Stroke is a clinical condition caused by a sudden disruption in the cerebral blood supply that most often leads to a focal, but occasionally even a global neurological deficit. Ischemic strokes that occur due to a thrombotic or embolic occlusion of a cerebral blood vessel account for about 80% of all stroke cases and is one of the major causes of mortality and adulthood disabilities worldwide. Pathophysiologically, an ischemic stroke is characterised by the presence of two regions; a central core and a peripheral penumbral area, based on their differential cerebral perfusion thresholds. Cerebral ischemia within the ischemic penumbra triggers a complex series of receptor-mediated molecular mechanisms that activate many downstream kinases and transcription factors known to influence neuronal apoptosis in the penumbral region. However, the current understanding regarding how different receptor-mediated mechanisms could activate these signaling molecules and thereby modulate neuronal apoptosis in the penumbra still remains poor. Moreover, recombinant tissue plasminogen activator (rt-PA), the only drug approved for therapy in acute ischemic stroke patients does not inhibit or prevent the activation of these receptor-mediated mechanisms that promote ischemia-induced cell death. Hence, there is an urgent need to explore such receptor targets as avenues for neuroprotection during stroke therapy. Thus, the focus of this research thesis is to look at the roles of three novel receptors namely: adiponectin receptors (ADRs1&2), Ephrin A2 (EphA2) and complement anaphylatoxin receptors (C5aR/CD88) in ischemic stroke.
The vast majority of the known biological actions of adiponectin are mediated by two transmembrane adiponectin receptors (ADRs 1&2). Thus far, the roles of ADR expression in the brain have been demonstrated in the arcuate and the paraventricular nucleus of hypothalamus, where its activation affects food intake. However, their roles in ischemic stroke remained unknown. The results of the adiponectin receptor project demonstrated that primary cortical neurons express both, ADRs 1 & 2. Furthermore, the activation of neuronal ADR1 in the presence of either of its ligands, globular as well as trimeric adiponectin, promoted neuronal cell death by the downstream activation of p38-MAP kinase and AMP-kinase. This neuronal cell death was further exacerbated by addition of adiponectin during an in vitro model of stroke thereby demonstrating a role for neuronal ADR1 in ischemic strokes.
Similarly, EphA2 receptor, an important guidance molecule during neurogenesis was investigated using in vitro and in vivo techniques of experimental ischemic stroke.
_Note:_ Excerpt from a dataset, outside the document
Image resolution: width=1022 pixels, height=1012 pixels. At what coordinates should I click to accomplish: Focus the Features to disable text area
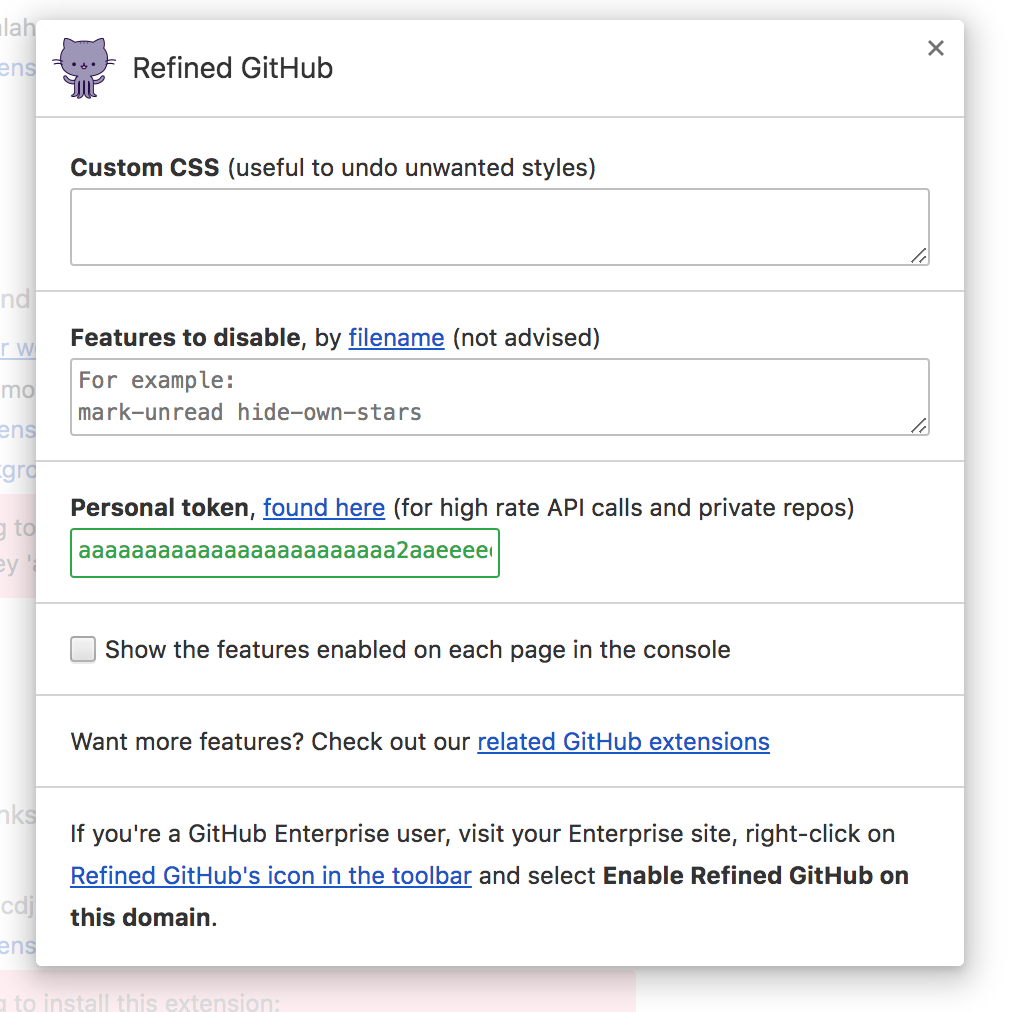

It was observed that following middle cerebral artery occlusion (MCAO) in vivo, the EphA2 receptor deficient mice (EphA2-/-) had better blood brain barrier integrity as compared to their wild type (WT) counterparts, and this contributed to a better stroke outcome. In addition, a direct neuronal protective effect was also observed, where EphA2-/- cortical neuronal cultures were less vulnerable to apoptotic cell death as compared to WT neurons, following an in vitro ischemic insult. Together, the dual protective effects of EphA2 receptor deletion at the blood-brain barrier and cortical neuronal level provides a valuable insight into the possibility of exploring its therapeutic potential during stroke intervention.
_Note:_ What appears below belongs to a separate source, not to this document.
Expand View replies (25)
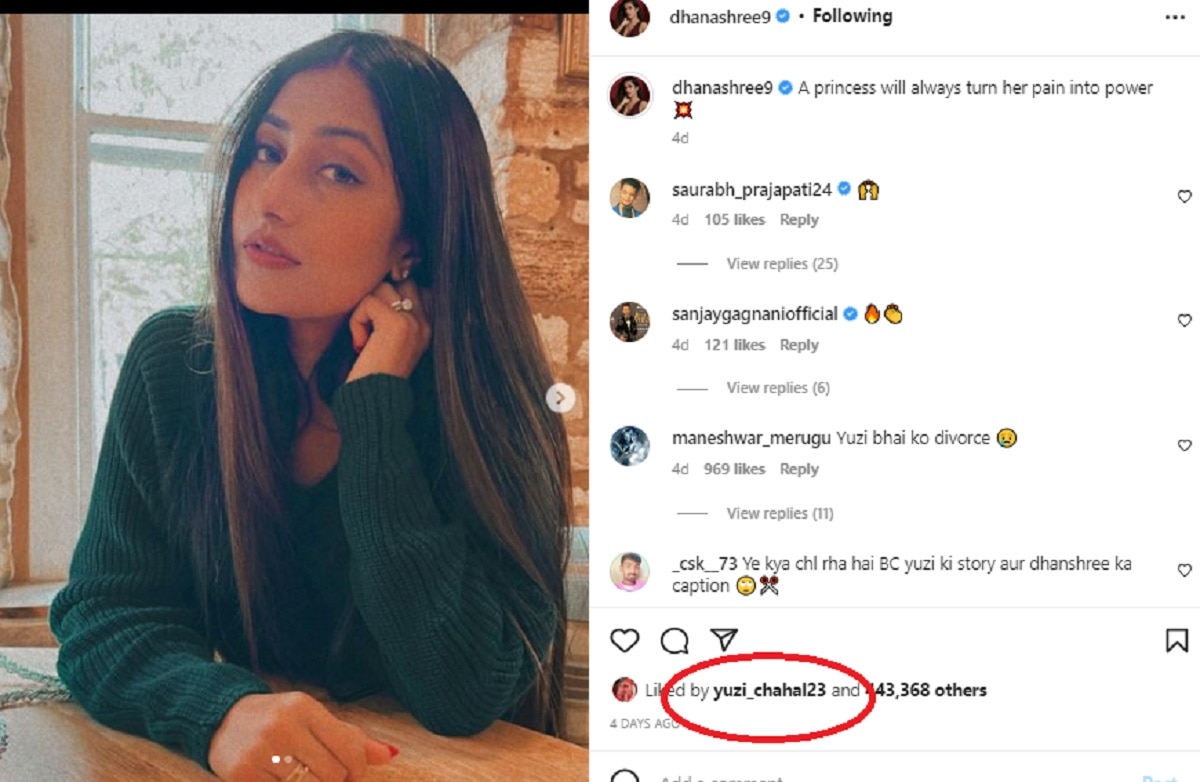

The third project of this research thesis was designed to investigate the possibility of combining neuroprotective strategies in ischemic stroke therapy. For this purpose, we decided to explore the effect of combining hypothermia and innate immune C5a-receptor (CD88) antagonism, following an ischemic insult. Although many studies have shown that hypothermia targets several cellular processes, its effects on innate immune receptor-mediated apoptotic death still remain unclear. Moreover, whether inhibiting the signaling of innate immune receptors like complement anaphylatoxin C5a receptor (CD88) plays a role in this hypothermic neuroprotection still need to be deciphered. In order to explore the involvement of innate immune receptors in hypothermia induced neuroprotection during ischemic strokes, we investigated whether inhibiting the signaling of complement anaphylatoxin C5a receptor (C5aR/CD88) could attenuate stroke induced neuronal apoptosis. Using various types of ischemic insults in different neuronal cells, we confirmed that hypothermia attenuated apoptotic neuronal cell death in vitro and pharmacologically blocking or knocking out CD88 further enhanced this effect. Thus, this project raised a promising therapeutic possibility of adding CD88 antagonists along with hypothermia to improve stroke outcomes.
At a stage where several major human clinical trials for stroke therapy have failed to produce desirable results either due to either a lack of efficacy or serious adverse effects, a renewed vigor for devising a viable treatment option for ischemia-induced cell death is imperative. The various findings from this thesis, suggest that receptor-mediated mechanisms play a major role in the pathological progress and outcome of ischemic strokes and these findings would be beneficial in providing a rationale to target these receptors in an attempt to devise a neuroprotective, multitargeted approach in stroke therapy.